Monday, 3 December 2012
Dungeon Crawl: The Greatest Escape
The Dungeon Crawl. This is probably a term familiar to most players of various types of wargames and role play games. I am sure that the term in all likelyhood pertains to a specific game or game type, or it at least started out that way, but in my mind, it can refer to any game in which the primary driver is exploration and combat within a dungeon like environment. Now strangely, I don't see why this couldn't include futuristic games like Space Hulk. The element of the 'quest' is still there, it just looks different, and I guess you don't have individual models each controlled by a different player, but you could if you wanted to. The extreme end of the 'Dungeon Crawl' is probably the lengthy pure roleplay games mastered option, such as can be enjoyed playing D & D.
The point of this post is that, while I believe that miniature based wargames such as Warhammer Fantasy, Warmachine and other battle or skirmish focussed games are great for simulating the genre of hostile confrontation of your choice, they are missing an ingredient that I think you can only get from a Dungeon Crawl. Though I have in the past played HeroQuest, Space Crusade, D &D and Gurps, lets take my favourite game of this ilk as an example: Warhammer Quest. To me, this game exemplifies what I want to demonstrate.
With battle games, you are the general of an army. You may have an attachment to the troops under your command, if they are Knights of the fair kingdom of Bretonnia, or less so if they are a regiment of Skaven Slaves, but that they are the troops under your command is beyond question. When playing games like Warhammer Quest, you are in control of a single character model, and whatever you may have named this character, whatever race they may be, you have a personal connection to that character. They represent you.
Some people might argue that the Company Master of your Space Marine Strike Force, or the Warboss of your Ork Warband also represent you, but I think that is only true to a far lesser degree. They represent you as commander. They are the leader of your force, the figurehead of your army, and if they die in this battle (unless in a campaign with additional rules), you can select them again for your next battle, looking none the worse for their resurrection, but they do not represent you to the same degree as your Warhammer Quest character. If your army commander dies, you continue to control what remains of your army. If your Warhammer Quest character dies, that's it, it's over, you're out of the game, and sometimes worse, the campaign which could have been running for weeks, months or even years. You are (not literally of course) dead.
It is also significant that in a game of Warhammer Quest (or other Dungeon Crawl game), there are additional connections built between your character and those of your fellow players. Not only are you not competing against one another, unless for bragging rights over who has accumulated the most gold, you need each others skills to help you get through the dungeon and complete the quest. Your Barbarian and Dwarf can fight like heroes, but the healing magic and fiery blasts of the party Wizard keep them going long after they might otherwise have been overwhelmed by the vicious denziens of the dark, and sometimes the Elf's speed and skill with the bow can save the day. This cooperative element adds even more to the connection you have with your character and to those of your friends, and makes them even less like the general of an all conquering army. Especially when your Elf just fell into a pit, rats are knawing on your silk lined boots, and the Dwarf's rope is your only hope of getting out again...

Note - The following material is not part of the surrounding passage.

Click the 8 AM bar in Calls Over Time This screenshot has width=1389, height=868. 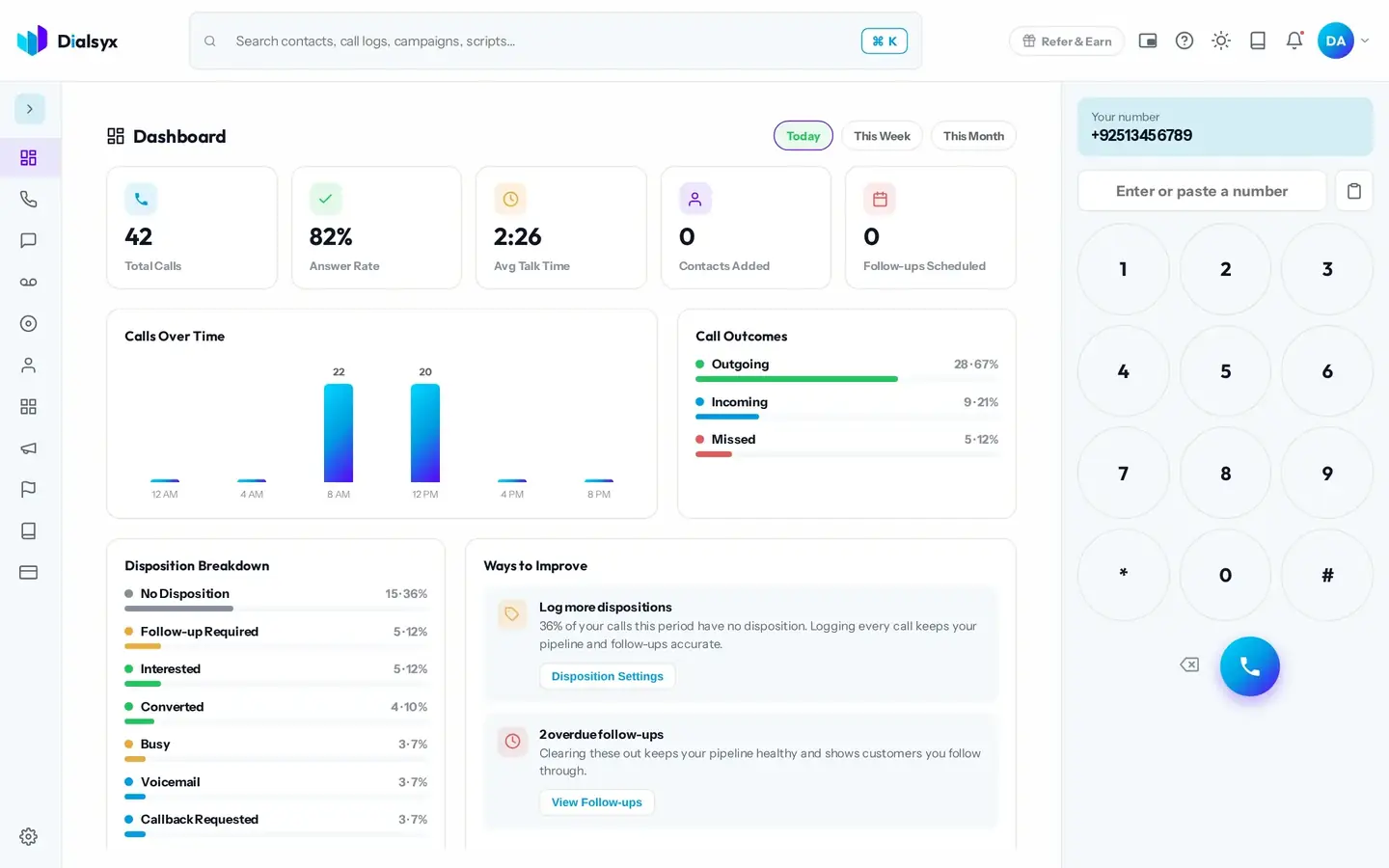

When a new band of warriors sets out into a dungeon, it may as well be you and your mates stepping gingerly into the darkness. You will probably find that you also even refer to your character as 'me' or 'I'. 'I will move to this doorway', 'I will attack that Goblin Spearman'. This is a level of connection that is beyond that of the table top battle or skirmish game, and doubly so when between adventures your warriors must brave the hazards of simply travelling between dungeons and visiting settlements to pick up provisions, aquire new skills or just get drunk in a tavern and pick a fight with a mad eyed ginger mowhawked troll slayer with questionable hygiene.
Some skirmish games, like Necromunda for example, also include elements of advancement between games, but because you both control several models (that is unless your gang has suffered terrible misfortune at the hands of rival gangs, or attracted the unwanted attentions of the Adeptus Arbites) and generally play against an opponent rather than in cooperation with your buddies to achieve a mutually beneficial goal (like getting filthy rich), games like this don't connect you with your models as much as the Dungeon Crawl. The greater the connection, the greater the depth of immersion in the story, the greater the level of escapism that you can achieve. That is my belief.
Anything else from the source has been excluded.